Se as negociações com os americanos andarem mais rápido que com o Mercosul, os europeus podem ocupar cotas cobiçadas pelo Brasil e seus sócios com produtos “made in USA”, como carnes. Muitas das exportações agropecuárias dos EUA enfrentam, porém, outro tipo de barreira, a regulatória, como o veto a organismos geneticamente modificados e de carne com hormônios. Os EUA, por sua vez, alegando a doença da vaca louca, vetam a carne in natura europeia; e por razões fitossanitárias, barram produtos vegetais, alguns há mais de 20 anos.
Segundo a página da Comissão Europeia sobre as negociações com os EUA, “dadas as baixas tarifas médias de importação (abaixo de 3%), a chave para destravar esse potencial [de comércio] está em cuidar das barreiras não tarifárias, principalmente procedimentos de alfândega e regras internas restritivas” (ver página www.is.gd/BrSMTp).
A verdade é que a avaliação que o futuro acordo de livre comércio poderá gerar pelo menos 0,5% de aumento do PIB para as partes envolvidas pressupõe que todas as tarifas e barreiras à livre circulação de mercadorias seriam eliminadas, cenário inexistente mesmo nos prognósticos mais otimistas sobre a negociação.
Isso não impediu que, em reunião com a presidente Dilma Rousseff, em janeiro, Durão Barroso e o presidente do Conselho Europeu, Herman Van Rompuy, comunicassem, animados, a iminência do anúncio com os EUA, para mostrar que, ao contrário do que defende o governo brasileiro, não estaria na Europa a maior resistência a abertura comercial. Dilma registrou o entusiasmo dos dirigentes europeus.
Mas a Comissão Europeia é, por força do ofício, mais liberalizante que o conjunto dos 27 Estados-membros da UE, que, na correta avaliação do governo brasileiro, não aceitariam, por exemplo, baixar em uma negociação limitada aos EUA os subsídios aos produtores agrícolas locais, que distorcem as condições de competição no comércio.
Nesse caso, é um pecado comum: na última revisão periódica da política comercial dos EUA na OMC, o delegado europeu, Angelos Pangratis, criticou a incapacidade americana de cortar subsídios danosos às regras de mercado, mantidos na sua Lei Agrícola.
A crítica à burocracia aduaneira, que impõe custos adicionais às importações, também foi, como de hábito, tema da revisão das políticas comerciais dos EUA, feita em dezembro e registrada no site da OMC (www.is.gd/iCrV2u). Se o acordo UE-EUA resultar em privilégios no desembaraço de mercadorias para os produtos europeus, como criação de “canais verdes” para liberação nas alfândegas, o Brasil pode ter ameaçada sua competitividade. Se, porém, levar à revisão dessas práticas, o Brasil – como o resto do mundo – sairá ganhando.
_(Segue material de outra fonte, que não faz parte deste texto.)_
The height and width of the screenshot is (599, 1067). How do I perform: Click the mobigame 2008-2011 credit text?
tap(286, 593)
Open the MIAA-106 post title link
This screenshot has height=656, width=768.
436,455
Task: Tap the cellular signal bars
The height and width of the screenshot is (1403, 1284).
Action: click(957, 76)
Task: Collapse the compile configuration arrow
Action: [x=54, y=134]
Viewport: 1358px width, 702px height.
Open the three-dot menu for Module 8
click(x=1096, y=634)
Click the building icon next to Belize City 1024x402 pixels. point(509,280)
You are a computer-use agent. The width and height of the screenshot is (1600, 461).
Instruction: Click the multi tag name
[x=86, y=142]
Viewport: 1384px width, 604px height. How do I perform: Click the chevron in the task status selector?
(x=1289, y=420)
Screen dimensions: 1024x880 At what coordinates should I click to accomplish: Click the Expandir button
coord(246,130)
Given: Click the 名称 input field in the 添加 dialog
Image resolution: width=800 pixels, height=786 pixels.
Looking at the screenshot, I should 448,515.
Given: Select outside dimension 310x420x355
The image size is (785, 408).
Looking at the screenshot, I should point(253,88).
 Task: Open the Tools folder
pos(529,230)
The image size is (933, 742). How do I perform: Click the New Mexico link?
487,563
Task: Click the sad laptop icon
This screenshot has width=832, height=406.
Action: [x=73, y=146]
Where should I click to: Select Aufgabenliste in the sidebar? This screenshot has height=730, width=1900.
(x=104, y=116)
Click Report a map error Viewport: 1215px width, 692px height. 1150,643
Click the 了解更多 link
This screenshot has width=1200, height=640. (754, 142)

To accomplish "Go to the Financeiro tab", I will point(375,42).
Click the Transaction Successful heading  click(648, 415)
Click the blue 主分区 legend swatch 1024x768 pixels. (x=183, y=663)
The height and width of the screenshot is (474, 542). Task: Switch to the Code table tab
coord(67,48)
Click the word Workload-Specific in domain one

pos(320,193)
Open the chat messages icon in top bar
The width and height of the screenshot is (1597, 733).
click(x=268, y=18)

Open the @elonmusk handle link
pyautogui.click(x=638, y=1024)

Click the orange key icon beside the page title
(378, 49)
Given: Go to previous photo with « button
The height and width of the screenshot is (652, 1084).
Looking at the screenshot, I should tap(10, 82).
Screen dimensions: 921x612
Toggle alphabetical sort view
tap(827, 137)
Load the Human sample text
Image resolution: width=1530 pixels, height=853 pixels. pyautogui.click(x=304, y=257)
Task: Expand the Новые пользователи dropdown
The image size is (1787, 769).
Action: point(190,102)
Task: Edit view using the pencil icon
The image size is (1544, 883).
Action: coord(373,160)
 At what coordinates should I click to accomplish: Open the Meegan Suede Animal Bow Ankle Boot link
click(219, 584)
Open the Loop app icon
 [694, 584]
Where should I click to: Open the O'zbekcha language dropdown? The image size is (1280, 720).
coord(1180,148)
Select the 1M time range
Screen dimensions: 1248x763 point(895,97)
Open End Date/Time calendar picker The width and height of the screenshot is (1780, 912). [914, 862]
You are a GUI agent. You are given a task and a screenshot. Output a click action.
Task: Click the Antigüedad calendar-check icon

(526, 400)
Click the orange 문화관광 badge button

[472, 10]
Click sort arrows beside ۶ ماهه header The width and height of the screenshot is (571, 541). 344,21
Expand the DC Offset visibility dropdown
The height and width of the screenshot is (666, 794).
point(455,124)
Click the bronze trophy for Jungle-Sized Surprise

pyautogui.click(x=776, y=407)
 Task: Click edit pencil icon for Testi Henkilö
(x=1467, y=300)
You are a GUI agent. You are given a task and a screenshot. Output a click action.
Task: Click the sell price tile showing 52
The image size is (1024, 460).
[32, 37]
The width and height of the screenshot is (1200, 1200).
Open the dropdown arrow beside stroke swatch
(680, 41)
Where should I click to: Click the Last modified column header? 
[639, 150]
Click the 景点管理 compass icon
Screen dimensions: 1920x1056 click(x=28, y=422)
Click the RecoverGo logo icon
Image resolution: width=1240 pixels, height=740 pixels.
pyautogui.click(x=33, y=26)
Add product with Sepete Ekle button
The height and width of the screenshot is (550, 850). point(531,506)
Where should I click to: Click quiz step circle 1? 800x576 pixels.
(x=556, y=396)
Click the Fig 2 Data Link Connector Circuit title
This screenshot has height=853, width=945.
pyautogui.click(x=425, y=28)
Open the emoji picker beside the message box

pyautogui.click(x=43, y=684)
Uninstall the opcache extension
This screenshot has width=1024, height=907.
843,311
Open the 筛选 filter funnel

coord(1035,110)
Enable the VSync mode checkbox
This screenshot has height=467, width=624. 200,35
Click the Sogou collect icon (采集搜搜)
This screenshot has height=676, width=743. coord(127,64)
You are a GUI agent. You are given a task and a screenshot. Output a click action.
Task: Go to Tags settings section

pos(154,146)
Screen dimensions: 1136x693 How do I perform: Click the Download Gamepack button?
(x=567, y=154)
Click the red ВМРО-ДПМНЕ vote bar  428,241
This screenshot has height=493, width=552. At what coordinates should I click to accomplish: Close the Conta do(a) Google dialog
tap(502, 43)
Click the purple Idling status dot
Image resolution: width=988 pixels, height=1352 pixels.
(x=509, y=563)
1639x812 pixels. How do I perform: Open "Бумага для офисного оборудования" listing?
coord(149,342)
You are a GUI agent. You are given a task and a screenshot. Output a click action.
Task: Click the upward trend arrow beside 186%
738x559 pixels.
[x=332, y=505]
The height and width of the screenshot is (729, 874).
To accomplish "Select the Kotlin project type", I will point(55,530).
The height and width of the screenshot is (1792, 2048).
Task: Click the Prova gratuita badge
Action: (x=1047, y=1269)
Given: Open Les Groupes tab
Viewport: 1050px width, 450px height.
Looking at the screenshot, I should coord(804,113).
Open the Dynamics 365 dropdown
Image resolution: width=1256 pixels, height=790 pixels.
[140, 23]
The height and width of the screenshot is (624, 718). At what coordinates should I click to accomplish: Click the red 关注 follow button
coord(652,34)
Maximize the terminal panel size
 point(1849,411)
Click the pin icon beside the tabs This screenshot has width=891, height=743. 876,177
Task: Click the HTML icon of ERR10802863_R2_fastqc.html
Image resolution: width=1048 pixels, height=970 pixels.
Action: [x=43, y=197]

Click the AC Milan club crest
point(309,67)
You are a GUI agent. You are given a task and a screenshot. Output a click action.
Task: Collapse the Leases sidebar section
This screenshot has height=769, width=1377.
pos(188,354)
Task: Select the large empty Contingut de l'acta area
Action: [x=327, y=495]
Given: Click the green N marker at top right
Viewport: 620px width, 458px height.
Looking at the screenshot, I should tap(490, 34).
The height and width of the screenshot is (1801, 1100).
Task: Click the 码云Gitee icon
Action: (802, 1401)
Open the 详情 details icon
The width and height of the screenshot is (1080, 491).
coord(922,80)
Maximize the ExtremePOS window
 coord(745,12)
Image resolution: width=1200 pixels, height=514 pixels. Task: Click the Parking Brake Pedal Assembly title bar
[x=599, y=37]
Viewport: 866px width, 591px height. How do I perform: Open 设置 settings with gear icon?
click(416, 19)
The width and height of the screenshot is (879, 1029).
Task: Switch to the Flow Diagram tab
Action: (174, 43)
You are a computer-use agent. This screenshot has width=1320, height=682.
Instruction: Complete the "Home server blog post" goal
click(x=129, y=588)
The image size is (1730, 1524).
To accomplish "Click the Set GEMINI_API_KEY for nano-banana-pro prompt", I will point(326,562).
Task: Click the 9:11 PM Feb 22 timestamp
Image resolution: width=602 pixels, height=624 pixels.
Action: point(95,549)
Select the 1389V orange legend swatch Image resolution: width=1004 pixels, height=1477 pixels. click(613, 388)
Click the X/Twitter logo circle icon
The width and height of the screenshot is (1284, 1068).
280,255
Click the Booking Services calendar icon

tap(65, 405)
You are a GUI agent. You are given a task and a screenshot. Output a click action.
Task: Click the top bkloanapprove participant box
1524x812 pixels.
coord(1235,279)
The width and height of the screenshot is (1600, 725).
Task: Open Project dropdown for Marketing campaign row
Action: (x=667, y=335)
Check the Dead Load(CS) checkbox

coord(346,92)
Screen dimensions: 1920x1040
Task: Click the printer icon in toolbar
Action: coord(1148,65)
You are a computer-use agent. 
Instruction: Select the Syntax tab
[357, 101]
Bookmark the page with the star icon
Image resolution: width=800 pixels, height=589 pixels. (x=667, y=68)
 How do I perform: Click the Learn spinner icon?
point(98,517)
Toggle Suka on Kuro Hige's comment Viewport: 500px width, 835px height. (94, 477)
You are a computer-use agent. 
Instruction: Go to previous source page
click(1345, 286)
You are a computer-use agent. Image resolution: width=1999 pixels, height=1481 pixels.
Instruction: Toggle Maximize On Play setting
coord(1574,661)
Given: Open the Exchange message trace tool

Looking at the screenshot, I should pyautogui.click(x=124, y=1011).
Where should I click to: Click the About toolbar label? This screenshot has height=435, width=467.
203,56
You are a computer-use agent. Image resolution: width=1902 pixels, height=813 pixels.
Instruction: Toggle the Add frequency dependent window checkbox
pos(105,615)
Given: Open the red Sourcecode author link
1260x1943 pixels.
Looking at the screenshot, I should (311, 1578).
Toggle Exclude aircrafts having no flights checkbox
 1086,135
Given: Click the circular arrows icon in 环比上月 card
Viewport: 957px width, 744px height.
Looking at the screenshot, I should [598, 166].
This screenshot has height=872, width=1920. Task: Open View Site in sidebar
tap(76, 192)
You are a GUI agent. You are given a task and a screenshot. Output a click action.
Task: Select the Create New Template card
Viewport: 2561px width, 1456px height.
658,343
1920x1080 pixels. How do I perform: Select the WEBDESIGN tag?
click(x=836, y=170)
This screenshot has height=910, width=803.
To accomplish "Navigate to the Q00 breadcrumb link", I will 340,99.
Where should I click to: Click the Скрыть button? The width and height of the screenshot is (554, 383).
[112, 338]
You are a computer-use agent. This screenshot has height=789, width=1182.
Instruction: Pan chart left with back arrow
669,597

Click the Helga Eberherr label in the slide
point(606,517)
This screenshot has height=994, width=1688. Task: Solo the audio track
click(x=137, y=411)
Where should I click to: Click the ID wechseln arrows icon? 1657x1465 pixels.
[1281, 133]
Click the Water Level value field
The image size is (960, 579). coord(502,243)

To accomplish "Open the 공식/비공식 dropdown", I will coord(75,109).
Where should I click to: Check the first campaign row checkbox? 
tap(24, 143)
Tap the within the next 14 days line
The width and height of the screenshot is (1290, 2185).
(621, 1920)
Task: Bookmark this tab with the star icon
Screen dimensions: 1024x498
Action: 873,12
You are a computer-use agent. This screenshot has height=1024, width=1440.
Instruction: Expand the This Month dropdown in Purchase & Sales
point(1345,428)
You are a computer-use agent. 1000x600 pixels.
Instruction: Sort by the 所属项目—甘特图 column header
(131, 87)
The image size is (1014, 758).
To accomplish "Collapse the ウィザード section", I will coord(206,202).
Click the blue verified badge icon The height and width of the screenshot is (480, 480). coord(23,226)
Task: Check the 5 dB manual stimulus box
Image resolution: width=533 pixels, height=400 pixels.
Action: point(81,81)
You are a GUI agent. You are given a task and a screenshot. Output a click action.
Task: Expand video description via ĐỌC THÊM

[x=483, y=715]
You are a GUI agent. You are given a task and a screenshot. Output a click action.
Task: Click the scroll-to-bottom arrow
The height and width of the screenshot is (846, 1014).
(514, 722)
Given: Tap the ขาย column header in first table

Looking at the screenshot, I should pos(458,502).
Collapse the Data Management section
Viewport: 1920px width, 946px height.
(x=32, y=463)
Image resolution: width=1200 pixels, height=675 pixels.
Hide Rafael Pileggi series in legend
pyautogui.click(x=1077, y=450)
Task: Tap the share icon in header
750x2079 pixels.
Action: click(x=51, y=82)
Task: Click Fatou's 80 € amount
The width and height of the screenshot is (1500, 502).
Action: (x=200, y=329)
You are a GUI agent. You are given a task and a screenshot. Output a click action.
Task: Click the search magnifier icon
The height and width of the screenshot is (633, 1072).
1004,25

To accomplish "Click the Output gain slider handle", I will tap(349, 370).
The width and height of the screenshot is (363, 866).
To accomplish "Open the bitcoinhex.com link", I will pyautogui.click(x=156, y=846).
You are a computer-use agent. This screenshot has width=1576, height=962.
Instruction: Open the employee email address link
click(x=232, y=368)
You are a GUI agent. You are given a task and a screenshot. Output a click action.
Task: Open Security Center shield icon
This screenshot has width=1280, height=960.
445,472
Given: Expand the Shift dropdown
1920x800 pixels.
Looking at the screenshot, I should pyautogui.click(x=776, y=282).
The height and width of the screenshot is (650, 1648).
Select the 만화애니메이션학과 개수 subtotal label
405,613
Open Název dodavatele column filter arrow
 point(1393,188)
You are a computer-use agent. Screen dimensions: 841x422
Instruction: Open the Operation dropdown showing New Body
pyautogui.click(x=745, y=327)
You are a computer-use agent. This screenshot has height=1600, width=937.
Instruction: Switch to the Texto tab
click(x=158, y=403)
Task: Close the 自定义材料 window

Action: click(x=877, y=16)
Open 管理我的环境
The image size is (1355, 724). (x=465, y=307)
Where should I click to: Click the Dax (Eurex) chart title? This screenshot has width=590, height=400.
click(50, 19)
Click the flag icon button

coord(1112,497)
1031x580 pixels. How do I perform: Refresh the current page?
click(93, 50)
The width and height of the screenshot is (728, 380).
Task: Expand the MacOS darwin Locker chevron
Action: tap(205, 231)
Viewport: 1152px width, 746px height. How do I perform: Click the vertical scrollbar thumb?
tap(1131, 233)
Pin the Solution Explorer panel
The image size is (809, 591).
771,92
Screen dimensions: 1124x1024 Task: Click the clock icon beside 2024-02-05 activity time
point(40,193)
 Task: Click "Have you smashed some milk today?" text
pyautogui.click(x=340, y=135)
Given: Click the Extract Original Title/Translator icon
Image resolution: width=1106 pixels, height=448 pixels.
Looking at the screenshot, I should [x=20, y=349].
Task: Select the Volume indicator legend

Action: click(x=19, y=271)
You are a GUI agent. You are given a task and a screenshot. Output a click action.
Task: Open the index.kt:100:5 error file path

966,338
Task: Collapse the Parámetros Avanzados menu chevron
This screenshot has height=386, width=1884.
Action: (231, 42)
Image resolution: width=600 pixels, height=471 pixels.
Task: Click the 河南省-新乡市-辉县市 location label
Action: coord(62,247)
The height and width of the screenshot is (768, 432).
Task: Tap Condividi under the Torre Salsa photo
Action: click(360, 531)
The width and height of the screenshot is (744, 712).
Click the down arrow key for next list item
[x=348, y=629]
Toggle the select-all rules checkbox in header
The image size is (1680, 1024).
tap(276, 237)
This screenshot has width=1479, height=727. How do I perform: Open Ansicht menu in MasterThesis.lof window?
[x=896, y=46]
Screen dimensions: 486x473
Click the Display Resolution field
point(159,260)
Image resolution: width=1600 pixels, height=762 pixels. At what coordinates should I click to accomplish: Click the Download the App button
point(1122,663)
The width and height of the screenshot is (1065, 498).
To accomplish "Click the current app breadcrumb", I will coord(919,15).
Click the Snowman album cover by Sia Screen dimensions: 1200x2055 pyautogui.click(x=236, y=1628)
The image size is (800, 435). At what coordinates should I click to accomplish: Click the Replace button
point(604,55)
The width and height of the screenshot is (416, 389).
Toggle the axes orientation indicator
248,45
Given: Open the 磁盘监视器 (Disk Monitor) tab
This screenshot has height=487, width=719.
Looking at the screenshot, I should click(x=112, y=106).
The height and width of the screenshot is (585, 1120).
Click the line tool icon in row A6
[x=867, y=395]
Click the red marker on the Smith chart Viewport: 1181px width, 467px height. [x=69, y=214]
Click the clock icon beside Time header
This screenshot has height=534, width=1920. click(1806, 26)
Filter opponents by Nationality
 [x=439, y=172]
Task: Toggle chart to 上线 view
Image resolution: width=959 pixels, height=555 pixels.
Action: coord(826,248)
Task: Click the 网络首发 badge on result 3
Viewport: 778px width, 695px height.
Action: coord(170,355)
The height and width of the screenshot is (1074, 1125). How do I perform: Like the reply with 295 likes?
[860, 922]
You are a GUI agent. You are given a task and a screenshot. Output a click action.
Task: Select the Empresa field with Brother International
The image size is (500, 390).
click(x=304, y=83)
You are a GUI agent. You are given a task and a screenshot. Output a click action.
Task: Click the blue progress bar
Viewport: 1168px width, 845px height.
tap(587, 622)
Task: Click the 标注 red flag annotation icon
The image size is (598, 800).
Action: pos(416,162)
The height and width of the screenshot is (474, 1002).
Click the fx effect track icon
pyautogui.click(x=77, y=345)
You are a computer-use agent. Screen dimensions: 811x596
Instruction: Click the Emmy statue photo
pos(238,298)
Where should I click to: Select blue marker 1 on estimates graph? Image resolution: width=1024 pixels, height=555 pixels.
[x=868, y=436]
Já os líderes republicanos e democratas mais próximos ao tema nos EUA, ao apoiarem o acordo, exigiram que ele inclua a difícil remoção de barreiras a hormônios e transgênicos, e de outros tópicos entranhados nas regulações europeias.
Abundante em obstáculos, o acordo EUA-UE tem mais chances de se tornar uma plataforma para novas regras em áreas além do comércio, como serviços, investimentos, propriedade intelectual. Mas também aí há nuances. Serão tema de uma próxima coluna.